Vital Heynen, trener naszej drużyny, jest przekleństwem ekspertów. Jego decyzje, szczególnie kadrowe, są czasami trudne do racjonalnego wytłumaczenia. Bardzo długo nie wiadomo było, jaka jest hierarchia w zespole. A gdy już wydawało się, że doszło do małej stabilizacji, znów na boisku w przegranej potyczce z Francuzami zobaczyliśmy przedziwną kombinację zawodników. Przeciwko Serbom trener zaskoczył… nie zaskakując.
Na bułgarsko-włoskich mistrzostwach Heynen zmylił co najmniej trzy razy. Po pierwsze, w początkowej fazie świetnie usposobił rutyniarzy i nowicjuszy, którzy niemal przefrunęli nad przeciwnikami. Postawą w pierwszych pięciu grach zdziwił prawie wszystkich, nawet dużych optymistów. Były nasz mistrz Daniel Pliński zaczął pod własnym nazwiskiem ogłaszać Belga geniuszem. Ciekawe, jak czuł się Pliński, gdy podopieczni geniusza dostawali bańki w następnej fazie – z uznawanymi za słabych Argentyńczykami (2:3) i Francuzami (1:3). Okazało się, że to była druga zmyłka. Bo nadszedł mecz o wszystko, czyli awans do ostatniej szóstki z Serbami.

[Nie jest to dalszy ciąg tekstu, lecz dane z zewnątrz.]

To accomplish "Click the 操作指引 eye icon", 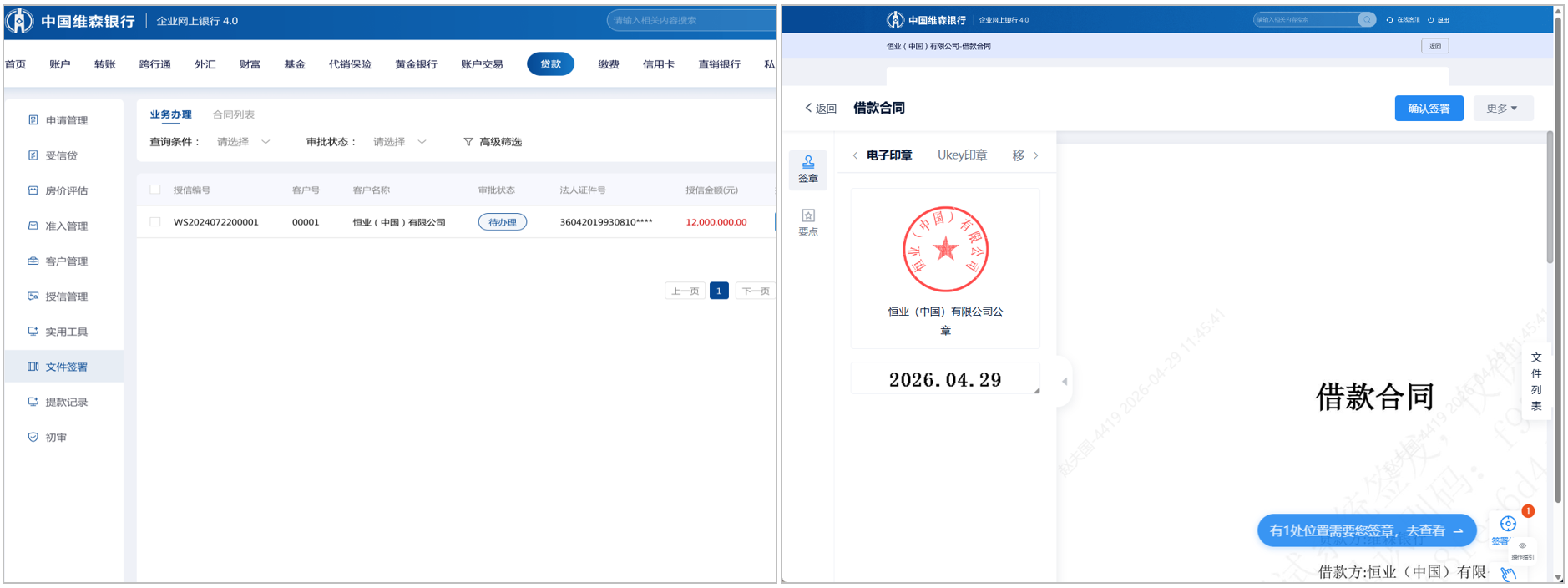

I zdarzył się cud. Kibice nastawieni na nerwowe chwile, dziennikarze szykujący już epitety pod adresem nieodpowiedzialnego trenera, zdezorientowani fachowcy patrzyli na coś, co nawet spacerkiem trudno nazwać. Heynen zmylił po raz trzeci. Niczym najbardziej przewidywalny szkoleniowiec zestawił szóstkę i wchodzących według najracjonalniejszych zasad. Chłopacy przyjmowali zagrywki, sami serwowali, rozgrywali, zbijali, blokowali, jakby mieli w zbiorowym DNA kolejne mistrzostwo.
Oczywiście, Serbia miała przed wejściem na parkiet hali w Warnie pewny awans, oczywiście, od pewnego momentu o wynik bili się zawodnicy drugiego planu. Tak jest, ale wierzę naszemu rozgrywającemu Fabianowi Drzyzdze, który mówi, że w niedzielę nie mieliby z Polakami nawet najlepiej usposobieni przeciwnicy. Biło od nich pewnością siebie od pierwszej do ostatniej piłki. Na pewno wpływ na ich postawę miał powrót na pełen etat kaszlącego jeszcze kapitana Michała Kubiaka. Ale na pewno nie tylko on sprawił, że zamiast zapowiadanego horroru obejrzeliśmy komedię romantyczną z wiadomym od początku zakończeniem.
Teraz zostało sześć drużyn, które zostaną rozlosowane do dwóch grup. Cztery najlepsze spotkają się w półfinałach. Daniel Pliński ciągle ma szansę na potwierdzenie swojego odkrycia trenerskiego geniuszu u Vitala Heynena.